Also: Please Enjoy(?) 21 Years Of Joe Buck Hyping Forgotten Fox Shows
"Thrill! to his obvious lack of enthusiasm. Marvel! at the cuts to the stars of the shows, miraculously in good seats at the game. Wonder! at why you can't remember half of these shows' existences."

Cringe! at the 2001 promo.


Jere said...

After seeing how the WC/ALDS/ALCS had "presenting sponsors" (oddly including two companies I had never heard of), I figured the World Series would remain as we knew it, with a period of a few years of easing the idea into our subconscious, followed by a controversial sponsor-naming for the WS, leading to a heated "discussion" among fans, with the inevitable eventually coming to fruition and crushing our exhausted spirits. Nope. The sponsor is here now, and I guess...we...can't do shit about it. So lame.

allan said...

MLB.com's writers just type it right in there without quotation marks:
"With Clayton Kershaw and Dallas Keuchel opposing each other, the Astros and Dodgers open the World Series presented by YouTube TV tonight (8 p.m. ET/FOX) at Dodger Stadium having already achieved the rare feat of living up to their own individual acclaim and esteem."

Jere said...


Clem said...

That was way down on the list of atrocities. Way up is the abrasive, six-second commercials that aired between batters through much of the second half of the game. There was a New York Times story recently about these quick spots being the future of TV advertising and a potential way to shorten longer breaks. But of course, we just get them in addition to the advertising we were already receiving.

laura k said...

I am with softserve. An atrocity. But I don't let them off the hook for the name, either. Disgusting.

laura k said...

Thanks for the tribute to our man Dave Roberts. I am also cheering for the Dodgers, for the reasons you state, plus: my Brooklyn roots, Jackie Robinson, and their commitment to multiculturalism (everything in English, Spanish, and Japanese).
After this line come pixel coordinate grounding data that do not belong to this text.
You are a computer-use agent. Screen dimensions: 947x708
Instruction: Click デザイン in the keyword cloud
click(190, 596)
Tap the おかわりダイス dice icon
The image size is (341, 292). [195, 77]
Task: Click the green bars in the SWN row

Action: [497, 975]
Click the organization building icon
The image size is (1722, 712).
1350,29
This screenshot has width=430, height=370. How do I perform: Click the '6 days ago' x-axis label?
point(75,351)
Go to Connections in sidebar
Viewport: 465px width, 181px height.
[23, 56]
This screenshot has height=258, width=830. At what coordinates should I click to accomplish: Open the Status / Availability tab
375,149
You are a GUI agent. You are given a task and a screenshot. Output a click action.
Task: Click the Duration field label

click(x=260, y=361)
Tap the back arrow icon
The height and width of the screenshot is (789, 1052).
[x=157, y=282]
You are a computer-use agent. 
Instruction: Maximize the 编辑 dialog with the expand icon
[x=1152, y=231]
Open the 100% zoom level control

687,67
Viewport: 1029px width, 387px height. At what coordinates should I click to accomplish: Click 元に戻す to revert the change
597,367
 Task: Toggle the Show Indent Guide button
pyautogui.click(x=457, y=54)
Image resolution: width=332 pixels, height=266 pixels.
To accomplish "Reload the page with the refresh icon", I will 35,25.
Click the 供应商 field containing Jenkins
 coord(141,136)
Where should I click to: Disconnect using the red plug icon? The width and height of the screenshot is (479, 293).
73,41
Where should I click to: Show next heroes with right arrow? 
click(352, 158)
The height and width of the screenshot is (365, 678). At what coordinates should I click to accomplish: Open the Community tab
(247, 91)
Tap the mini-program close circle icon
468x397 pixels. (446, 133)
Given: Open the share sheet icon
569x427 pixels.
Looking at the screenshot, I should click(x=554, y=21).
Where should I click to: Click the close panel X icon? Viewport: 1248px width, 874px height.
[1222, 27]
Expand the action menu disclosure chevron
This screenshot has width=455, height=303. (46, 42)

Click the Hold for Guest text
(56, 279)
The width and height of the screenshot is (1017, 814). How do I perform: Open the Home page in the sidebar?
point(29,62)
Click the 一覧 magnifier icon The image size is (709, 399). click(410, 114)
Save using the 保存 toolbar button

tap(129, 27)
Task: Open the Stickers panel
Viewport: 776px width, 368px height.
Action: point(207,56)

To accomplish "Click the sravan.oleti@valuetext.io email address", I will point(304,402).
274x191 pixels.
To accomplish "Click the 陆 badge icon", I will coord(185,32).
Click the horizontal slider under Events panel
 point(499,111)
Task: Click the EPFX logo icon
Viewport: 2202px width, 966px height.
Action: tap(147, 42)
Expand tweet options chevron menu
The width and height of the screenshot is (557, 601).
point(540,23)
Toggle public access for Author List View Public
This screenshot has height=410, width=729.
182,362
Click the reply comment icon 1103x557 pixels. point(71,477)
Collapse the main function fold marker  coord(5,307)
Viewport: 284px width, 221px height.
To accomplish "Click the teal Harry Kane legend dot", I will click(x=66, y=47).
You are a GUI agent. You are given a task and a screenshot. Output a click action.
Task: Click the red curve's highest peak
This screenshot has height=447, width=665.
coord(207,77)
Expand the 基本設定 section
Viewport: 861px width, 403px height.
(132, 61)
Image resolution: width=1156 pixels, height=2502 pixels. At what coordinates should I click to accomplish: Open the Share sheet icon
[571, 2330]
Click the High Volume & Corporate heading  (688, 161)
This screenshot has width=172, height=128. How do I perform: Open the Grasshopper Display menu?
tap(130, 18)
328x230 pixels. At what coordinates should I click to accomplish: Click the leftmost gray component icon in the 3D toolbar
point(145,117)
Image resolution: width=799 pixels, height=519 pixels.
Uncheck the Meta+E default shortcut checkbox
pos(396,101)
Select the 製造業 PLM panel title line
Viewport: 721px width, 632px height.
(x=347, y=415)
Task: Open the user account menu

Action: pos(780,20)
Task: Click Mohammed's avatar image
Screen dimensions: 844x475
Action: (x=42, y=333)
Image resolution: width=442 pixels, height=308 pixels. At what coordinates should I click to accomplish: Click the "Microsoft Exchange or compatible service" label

I love Dodger Stadium. It actually might be my second favourite park -- although we haven't been to Wrigley in a while. I wouldn't mind doing another comparison!

allan said...

ESPN Tweet:
Matt Marrone, ESPN.com: Dodgers center fielder Chris Taylor homered off Astros ace Dallas Keuchel on the very first pitch of the World Series.


David Cho said...

Great summary! Thanks for doing this. I think you are due for another visit to Dodger Stadium and let's do it. Took LA Metrolink to a playoff game two weeks ago and it was great. It is great to see LA finally come around with public transit.

Jere said...

"on the very first pitch of the World Series. "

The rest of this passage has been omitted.